▸ Written request: Quote every one of the lines below word for word.

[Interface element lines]
-- START --

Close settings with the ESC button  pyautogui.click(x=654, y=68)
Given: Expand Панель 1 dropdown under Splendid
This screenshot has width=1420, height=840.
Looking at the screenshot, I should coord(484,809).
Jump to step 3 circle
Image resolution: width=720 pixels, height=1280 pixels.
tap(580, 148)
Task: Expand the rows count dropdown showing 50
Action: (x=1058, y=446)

-- END --

▸ Solution to this exercise:
Close settings with the ESC button  pyautogui.click(x=654, y=68)
Given: Expand Панель 1 dropdown under Splendid
This screenshot has width=1420, height=840.
Looking at the screenshot, I should coord(484,809).
Jump to step 3 circle
Image resolution: width=720 pixels, height=1280 pixels.
tap(580, 148)
Task: Expand the rows count dropdown showing 50
Action: (x=1058, y=446)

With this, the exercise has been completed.